In normal years, the Toronto International Film Festival (TIFF) is the largest film festival in North America. This year, it has drastically scaled down its plans and scrapped 50 films or TV series from around the world, leaning on projects set to debut on streaming services or television this autumn.
Cameron Bailey, artistic director and co-head of the festival, acknowledged it was far from TIFF’s regular lineup.
He said: “We began this year planning for a 45th Festival much like our previous editions, but along the way we had to rethink just about everything. This year’s line-up reflects that tumult. The names you already know are doing brand new things this year, and there’s a whole crop of exciting new names to discover.”
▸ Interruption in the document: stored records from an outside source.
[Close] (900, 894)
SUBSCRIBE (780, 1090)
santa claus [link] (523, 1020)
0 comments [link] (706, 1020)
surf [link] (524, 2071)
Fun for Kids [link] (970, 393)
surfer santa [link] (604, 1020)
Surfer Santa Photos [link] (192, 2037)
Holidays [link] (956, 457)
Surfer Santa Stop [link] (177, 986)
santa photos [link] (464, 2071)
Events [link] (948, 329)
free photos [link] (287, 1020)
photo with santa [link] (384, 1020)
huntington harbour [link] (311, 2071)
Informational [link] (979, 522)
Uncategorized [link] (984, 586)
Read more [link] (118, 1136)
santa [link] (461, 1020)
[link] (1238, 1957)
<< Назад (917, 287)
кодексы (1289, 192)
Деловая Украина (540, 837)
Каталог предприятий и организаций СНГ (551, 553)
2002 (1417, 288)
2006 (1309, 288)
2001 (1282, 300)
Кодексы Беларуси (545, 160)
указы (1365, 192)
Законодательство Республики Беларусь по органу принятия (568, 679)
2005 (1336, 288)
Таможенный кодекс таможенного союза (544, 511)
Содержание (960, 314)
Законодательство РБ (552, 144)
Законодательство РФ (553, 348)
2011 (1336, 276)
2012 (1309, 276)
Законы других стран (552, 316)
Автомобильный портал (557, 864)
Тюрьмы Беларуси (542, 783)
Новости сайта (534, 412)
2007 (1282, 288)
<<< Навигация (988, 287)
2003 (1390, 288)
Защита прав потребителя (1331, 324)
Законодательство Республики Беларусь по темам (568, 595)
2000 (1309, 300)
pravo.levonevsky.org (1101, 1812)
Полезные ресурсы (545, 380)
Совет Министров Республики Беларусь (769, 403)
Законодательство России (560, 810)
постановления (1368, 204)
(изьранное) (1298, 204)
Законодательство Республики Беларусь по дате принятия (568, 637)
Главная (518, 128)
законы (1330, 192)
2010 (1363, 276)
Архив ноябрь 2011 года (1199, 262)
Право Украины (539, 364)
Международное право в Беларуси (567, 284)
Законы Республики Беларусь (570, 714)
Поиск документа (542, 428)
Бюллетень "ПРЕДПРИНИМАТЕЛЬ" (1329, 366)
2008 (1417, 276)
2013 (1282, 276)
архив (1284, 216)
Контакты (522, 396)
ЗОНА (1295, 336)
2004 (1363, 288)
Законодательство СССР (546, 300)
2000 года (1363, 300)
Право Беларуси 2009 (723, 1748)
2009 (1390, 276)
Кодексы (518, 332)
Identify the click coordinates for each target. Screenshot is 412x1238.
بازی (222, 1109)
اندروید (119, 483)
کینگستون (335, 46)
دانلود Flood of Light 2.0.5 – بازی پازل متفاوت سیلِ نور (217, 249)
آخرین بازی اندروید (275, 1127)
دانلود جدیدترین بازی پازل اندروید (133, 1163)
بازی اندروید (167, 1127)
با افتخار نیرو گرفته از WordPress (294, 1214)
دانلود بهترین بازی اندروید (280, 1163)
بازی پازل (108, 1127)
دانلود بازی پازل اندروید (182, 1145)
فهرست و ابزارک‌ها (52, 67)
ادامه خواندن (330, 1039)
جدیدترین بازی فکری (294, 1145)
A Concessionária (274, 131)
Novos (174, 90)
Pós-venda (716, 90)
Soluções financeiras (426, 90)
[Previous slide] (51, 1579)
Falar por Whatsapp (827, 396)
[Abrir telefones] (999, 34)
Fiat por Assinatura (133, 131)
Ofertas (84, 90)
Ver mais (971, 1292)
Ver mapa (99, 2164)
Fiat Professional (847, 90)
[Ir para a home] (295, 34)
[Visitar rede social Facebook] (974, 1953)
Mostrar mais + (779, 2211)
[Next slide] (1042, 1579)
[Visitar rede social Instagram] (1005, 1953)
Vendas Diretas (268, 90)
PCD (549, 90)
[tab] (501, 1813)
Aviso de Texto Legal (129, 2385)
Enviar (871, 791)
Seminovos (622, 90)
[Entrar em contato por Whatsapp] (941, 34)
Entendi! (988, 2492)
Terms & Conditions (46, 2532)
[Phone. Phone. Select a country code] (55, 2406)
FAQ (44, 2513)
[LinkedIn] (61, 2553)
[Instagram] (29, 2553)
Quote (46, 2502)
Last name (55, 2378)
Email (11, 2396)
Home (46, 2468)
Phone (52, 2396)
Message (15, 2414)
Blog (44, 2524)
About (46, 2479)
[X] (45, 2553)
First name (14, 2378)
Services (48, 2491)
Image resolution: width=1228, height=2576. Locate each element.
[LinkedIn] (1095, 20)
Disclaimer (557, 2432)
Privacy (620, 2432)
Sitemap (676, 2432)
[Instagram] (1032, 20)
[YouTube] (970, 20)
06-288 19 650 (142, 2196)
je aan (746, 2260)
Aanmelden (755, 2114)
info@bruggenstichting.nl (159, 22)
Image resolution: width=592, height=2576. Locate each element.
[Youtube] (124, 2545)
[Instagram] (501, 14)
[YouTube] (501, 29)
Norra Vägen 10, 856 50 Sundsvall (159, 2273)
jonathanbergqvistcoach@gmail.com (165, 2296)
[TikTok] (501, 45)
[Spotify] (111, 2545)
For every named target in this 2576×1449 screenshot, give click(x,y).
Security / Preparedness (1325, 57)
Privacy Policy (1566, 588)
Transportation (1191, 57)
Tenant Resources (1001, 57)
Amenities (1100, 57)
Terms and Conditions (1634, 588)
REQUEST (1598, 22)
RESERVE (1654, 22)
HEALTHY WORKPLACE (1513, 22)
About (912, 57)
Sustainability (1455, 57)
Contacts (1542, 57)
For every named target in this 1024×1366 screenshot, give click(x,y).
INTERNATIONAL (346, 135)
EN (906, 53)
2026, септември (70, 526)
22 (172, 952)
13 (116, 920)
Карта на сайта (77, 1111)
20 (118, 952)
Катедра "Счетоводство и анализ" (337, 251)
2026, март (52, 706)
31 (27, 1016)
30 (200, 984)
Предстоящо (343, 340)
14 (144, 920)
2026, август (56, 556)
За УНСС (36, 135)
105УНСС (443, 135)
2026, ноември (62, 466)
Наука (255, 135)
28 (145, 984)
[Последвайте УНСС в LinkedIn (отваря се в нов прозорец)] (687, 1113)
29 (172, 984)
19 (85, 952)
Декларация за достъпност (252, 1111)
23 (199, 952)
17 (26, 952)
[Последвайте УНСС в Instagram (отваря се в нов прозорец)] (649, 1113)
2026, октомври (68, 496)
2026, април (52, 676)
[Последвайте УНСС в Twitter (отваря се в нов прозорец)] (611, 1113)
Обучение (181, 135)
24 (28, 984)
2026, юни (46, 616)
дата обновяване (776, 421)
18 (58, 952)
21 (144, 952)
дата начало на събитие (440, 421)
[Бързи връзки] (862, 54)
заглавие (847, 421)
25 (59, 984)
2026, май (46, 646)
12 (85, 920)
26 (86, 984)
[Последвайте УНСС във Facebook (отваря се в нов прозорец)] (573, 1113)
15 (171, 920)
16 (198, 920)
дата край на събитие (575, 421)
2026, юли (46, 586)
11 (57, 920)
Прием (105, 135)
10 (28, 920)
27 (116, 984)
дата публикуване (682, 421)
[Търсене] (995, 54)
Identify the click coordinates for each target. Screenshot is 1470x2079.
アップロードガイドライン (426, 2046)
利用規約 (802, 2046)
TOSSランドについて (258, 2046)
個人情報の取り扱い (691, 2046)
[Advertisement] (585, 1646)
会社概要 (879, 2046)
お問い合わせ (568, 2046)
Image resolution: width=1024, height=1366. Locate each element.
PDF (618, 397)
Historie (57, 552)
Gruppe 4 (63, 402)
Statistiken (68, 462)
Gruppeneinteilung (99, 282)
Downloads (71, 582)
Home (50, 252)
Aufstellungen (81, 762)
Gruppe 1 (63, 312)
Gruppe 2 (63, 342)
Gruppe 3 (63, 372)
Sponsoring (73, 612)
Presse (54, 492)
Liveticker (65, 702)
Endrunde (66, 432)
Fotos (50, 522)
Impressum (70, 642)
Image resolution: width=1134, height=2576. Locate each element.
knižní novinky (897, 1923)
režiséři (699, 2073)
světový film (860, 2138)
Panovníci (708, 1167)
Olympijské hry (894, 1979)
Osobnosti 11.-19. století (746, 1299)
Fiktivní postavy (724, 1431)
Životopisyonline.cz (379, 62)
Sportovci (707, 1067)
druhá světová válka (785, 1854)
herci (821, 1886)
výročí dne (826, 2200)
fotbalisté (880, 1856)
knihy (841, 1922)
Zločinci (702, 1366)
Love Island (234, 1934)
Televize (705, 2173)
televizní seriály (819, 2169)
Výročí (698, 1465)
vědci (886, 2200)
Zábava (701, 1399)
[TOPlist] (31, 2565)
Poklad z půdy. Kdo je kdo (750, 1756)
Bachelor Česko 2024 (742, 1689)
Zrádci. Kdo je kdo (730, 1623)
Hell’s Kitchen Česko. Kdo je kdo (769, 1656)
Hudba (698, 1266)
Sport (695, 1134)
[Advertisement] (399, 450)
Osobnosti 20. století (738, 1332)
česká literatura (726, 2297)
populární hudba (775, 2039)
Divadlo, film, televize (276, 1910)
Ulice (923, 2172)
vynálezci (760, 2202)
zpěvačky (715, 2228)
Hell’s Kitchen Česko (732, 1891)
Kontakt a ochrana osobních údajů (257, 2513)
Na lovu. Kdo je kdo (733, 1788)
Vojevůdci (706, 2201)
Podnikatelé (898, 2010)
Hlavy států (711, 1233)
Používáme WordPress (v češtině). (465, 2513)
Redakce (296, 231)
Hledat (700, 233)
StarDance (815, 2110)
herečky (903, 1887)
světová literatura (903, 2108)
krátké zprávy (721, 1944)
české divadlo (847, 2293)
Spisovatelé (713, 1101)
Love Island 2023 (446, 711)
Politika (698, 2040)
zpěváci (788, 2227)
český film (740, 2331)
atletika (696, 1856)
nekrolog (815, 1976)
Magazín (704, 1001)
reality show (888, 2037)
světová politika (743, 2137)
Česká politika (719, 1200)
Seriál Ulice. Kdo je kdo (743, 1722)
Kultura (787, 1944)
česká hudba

Some of the notable films include the 90-year-old Wiseman’s City Hall, a portrait of Boston’s City Hall; Regina King’s drama about a young Muhammad Ali, then Cassius Clay, titled One Night In Miami; Herzog and Clive Oppenheimer’s Apple TV+ meteorite documentary Fireball: Visitors From Darker Worlds; Pieces Of A Woman, Kornel Mundruczo’s family drama with Shia LaBeouf; and Glendyn Ivin’s Penguin Bloom, with Naomi Watts.
Some of the films will play first at the much smaller Venice Film Festival the week prior in September. Toronto will also showcase new work from Mira Nair, Thomas Vinterberg and Michel Franco.
Toronto earlier announced that Spike Lee’s filmed version of David Byrne’s Broadway theatrical concert American Utopia, an HBO release, will open this year’s festival.
The major autumn festivals – Venice, Toronto, Telluride and New York – earlier announced an alliance, saying they would collaborate on programming.
Since then, Colorado’s Telluride has been cancelled but reborn as a drive-in series in Los Angeles. The festivals earlier announced Chloe Zhao’s Nomadland will debut across all four events.
Toronto organisers say they continue to work with health officials to determine how and if it can host in-person events. With travel restricted between the US and Canadian border, it has urged many festival-goers who flock to Toronto to stay at home.